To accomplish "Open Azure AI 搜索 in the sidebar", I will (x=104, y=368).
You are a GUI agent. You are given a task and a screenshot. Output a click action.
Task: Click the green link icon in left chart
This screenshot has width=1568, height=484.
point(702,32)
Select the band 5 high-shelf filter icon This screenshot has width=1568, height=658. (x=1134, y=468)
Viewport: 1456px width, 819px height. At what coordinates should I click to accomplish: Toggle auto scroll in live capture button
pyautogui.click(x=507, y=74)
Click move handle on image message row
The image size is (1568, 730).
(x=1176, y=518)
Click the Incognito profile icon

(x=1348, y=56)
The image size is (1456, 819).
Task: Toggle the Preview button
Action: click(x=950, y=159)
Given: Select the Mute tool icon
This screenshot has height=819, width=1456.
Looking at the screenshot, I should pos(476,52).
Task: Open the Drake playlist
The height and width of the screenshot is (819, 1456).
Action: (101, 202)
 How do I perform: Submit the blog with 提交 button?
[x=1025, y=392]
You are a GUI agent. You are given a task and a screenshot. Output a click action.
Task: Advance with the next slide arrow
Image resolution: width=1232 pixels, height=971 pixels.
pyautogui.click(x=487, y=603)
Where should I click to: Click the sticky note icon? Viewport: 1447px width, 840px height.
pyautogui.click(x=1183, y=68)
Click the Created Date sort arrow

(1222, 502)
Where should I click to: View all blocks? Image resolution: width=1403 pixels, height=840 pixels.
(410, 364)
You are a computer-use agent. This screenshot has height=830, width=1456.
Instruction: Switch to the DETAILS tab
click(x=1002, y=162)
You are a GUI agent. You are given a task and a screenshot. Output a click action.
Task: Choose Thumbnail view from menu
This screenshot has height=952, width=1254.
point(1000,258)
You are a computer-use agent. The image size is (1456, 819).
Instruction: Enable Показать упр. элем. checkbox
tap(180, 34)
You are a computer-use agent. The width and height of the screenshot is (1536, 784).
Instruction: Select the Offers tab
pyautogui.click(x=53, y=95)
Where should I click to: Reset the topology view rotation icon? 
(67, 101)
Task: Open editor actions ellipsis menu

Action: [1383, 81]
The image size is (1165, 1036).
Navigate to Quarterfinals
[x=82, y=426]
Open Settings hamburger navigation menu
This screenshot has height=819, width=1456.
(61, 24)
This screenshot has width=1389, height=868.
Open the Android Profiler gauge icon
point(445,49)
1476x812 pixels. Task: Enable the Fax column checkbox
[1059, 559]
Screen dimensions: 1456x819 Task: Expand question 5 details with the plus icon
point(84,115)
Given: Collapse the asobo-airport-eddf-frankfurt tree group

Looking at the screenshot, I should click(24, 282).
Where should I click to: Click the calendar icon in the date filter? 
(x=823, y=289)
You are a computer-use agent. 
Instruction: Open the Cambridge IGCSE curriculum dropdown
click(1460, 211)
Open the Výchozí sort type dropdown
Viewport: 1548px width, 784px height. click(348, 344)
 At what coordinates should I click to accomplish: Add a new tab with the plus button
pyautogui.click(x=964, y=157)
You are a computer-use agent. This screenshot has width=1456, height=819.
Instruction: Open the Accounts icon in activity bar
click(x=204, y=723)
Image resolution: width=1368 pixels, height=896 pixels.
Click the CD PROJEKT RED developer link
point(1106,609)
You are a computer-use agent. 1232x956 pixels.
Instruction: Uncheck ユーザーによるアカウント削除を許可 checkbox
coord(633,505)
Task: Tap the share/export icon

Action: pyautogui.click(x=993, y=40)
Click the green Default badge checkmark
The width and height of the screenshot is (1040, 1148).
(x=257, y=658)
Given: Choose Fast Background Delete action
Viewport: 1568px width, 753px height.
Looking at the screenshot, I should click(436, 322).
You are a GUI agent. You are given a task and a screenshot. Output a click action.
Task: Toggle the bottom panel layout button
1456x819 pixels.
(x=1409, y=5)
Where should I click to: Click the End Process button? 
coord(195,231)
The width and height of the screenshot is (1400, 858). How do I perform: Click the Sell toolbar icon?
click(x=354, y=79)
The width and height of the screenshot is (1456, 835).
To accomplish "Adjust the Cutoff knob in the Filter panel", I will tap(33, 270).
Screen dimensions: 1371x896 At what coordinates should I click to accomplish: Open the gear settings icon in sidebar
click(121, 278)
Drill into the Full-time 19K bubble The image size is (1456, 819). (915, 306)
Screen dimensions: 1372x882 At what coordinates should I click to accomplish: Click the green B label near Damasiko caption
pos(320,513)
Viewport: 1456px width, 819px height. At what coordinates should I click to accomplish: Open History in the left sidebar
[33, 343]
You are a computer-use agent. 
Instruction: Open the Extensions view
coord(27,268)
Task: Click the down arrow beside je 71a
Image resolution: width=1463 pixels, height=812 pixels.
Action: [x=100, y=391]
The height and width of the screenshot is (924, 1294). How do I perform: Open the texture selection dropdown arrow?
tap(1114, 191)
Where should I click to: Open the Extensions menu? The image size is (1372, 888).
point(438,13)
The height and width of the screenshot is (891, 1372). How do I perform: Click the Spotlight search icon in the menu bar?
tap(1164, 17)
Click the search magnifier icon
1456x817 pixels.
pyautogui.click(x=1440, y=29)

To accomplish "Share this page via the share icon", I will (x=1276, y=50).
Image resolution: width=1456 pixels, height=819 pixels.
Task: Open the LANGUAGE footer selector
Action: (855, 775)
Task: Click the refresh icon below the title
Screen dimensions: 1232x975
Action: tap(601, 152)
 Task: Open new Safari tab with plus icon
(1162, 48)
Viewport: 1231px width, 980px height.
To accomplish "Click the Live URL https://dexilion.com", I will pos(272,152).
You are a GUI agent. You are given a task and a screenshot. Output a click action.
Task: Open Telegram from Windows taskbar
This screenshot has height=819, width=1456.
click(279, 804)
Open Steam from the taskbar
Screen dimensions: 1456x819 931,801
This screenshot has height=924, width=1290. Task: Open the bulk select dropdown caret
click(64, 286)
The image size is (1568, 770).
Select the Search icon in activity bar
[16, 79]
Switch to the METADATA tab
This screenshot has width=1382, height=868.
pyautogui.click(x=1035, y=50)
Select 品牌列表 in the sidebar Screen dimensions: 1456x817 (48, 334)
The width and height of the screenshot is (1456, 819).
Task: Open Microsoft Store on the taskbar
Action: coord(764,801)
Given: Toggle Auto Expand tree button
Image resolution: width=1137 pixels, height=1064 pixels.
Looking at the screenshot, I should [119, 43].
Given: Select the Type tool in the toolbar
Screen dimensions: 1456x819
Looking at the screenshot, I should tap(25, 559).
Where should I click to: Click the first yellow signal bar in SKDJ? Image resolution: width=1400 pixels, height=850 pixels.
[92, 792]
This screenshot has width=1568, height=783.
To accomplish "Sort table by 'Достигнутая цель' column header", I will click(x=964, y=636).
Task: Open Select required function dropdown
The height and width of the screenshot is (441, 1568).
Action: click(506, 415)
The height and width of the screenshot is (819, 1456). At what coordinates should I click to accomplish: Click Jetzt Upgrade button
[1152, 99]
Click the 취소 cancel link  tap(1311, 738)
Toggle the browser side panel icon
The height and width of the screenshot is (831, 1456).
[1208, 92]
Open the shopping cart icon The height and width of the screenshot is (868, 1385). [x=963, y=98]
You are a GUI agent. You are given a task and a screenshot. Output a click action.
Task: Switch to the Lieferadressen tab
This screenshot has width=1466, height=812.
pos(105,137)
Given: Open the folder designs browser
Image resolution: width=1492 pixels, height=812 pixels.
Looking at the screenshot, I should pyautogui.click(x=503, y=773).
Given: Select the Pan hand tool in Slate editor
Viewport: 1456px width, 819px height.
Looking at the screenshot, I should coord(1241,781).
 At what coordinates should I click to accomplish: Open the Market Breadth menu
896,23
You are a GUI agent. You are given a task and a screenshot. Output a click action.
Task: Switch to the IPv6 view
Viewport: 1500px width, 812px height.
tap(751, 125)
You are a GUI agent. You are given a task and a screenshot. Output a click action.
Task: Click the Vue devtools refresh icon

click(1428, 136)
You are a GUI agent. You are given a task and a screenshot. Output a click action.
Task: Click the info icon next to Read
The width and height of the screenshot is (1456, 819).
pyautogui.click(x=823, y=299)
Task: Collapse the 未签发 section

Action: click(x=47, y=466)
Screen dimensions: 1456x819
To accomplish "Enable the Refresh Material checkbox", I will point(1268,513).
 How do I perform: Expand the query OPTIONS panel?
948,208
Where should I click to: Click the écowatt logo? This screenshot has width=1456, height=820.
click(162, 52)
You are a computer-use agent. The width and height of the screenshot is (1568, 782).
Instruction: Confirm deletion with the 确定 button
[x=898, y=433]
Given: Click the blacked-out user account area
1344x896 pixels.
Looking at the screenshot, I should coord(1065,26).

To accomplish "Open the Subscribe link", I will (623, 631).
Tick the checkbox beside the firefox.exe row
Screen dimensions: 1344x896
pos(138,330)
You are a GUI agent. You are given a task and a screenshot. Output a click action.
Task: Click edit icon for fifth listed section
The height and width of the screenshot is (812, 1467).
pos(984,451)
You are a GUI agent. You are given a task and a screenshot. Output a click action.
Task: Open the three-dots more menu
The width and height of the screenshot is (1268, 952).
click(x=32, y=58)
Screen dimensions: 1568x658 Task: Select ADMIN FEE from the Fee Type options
------------
→ **REQUIREMENT**
Reply with the lines from the first line of the entries through the line that contains "Select the band", repeated exactly with both ends kept, and with nothing else.

→ **TASK RESPONSE**
To accomplish "Open Azure AI 搜索 in the sidebar", I will (x=104, y=368).
You are a GUI agent. You are given a task and a screenshot. Output a click action.
Task: Click the green link icon in left chart
This screenshot has width=1568, height=484.
point(702,32)
Select the band 5 high-shelf filter icon This screenshot has width=1568, height=658. (x=1134, y=468)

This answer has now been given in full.